Byron’s lapdog

In the department of hitherto-unnoticed nineteenth-century antecedents to indie-hipster pop songs of the early twenty-first century, today we consider the fetching and puzzlingly mild Swedish rocker Jens Lekman.

Lekman sings a song titled “When I Said I Wanted to Be Your Dog,” on an album of the same name, in which he imagines a relationship with his beloved somewhat like the elegiac, cross-species love in David Garnett’s novel Lady into Fox (which you should drop everything in order to read, if you haven’t already):

You can take me for a walk in the park
I’ll be chasing every single lark
I’ll be burying all the skeleton bones
Peeing on every cold black stone

As it happens, this trope has been deployed elsewhere—notably, in the out-of-control screed that Harriet Beecher Stowe wrote in the Atlantic in 1869, when she heaped shovelful after shovelful of sexual condemnation onto Byron and championed his wife. In Stowe’s narrative, after Lady Byron concludes that her husband is not only incest-prone but also insane, she has a moment of regret before she leaves him—and his sister—forever:

On the day of her departure she passed by the door of his room, and stopped to caress his favorite spaniel, which was lying there; and she confessed to a friend the weakness of feeling a willingness even to be something as humble as that poor little creature, might she only be allowed to remain and watch over him.
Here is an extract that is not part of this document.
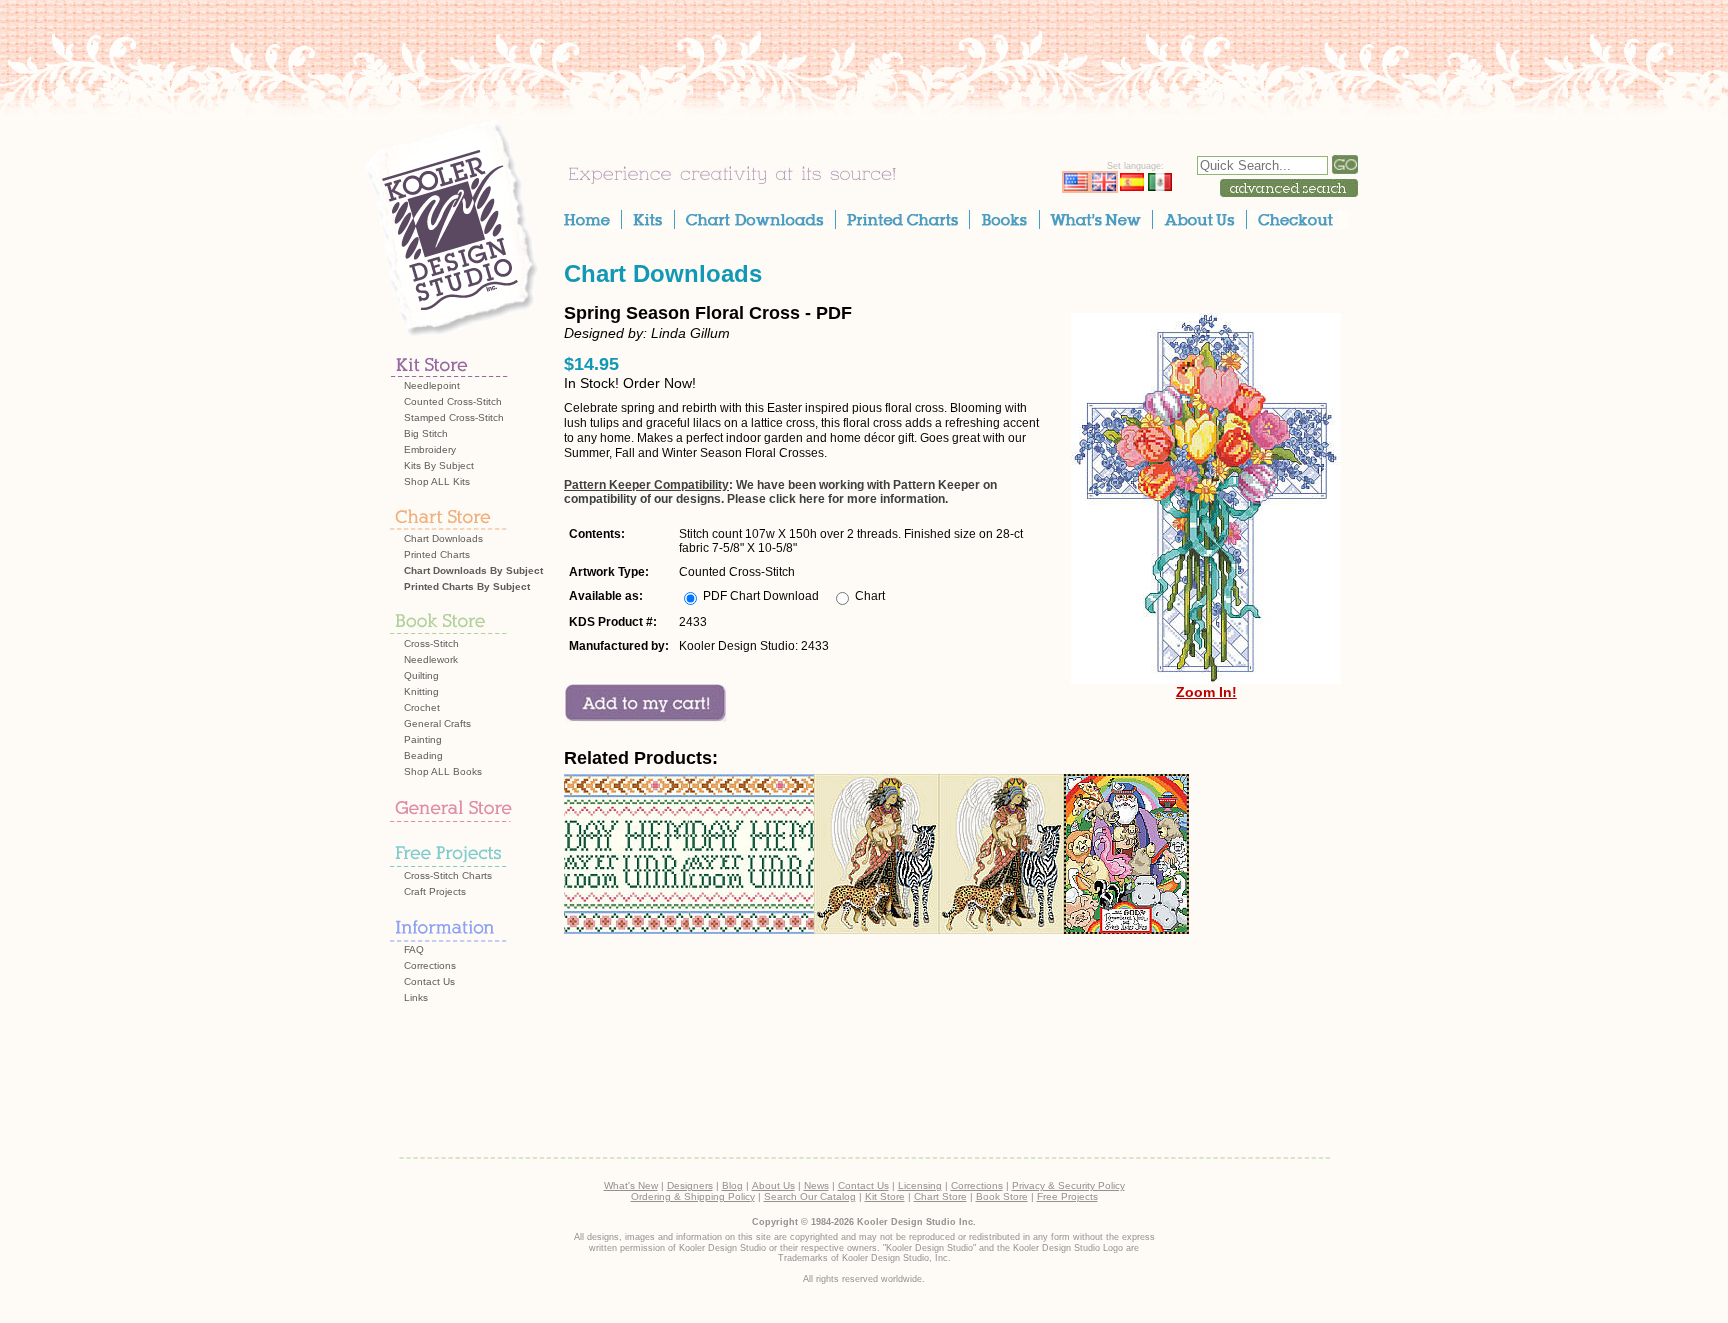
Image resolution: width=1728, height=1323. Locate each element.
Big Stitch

She went into the room where he and the partner of his sins were sitting together, and said, “Byron, I come to say good by,” offering at the same time her hand.

Note that sometime in the course of the intervening century and a half, the Romantic poet-figure went from having the dog to being the dog.

Note: Peter adds that I ought also to have referenced Iggy Pop’s “I Wanna Be Your Dog.”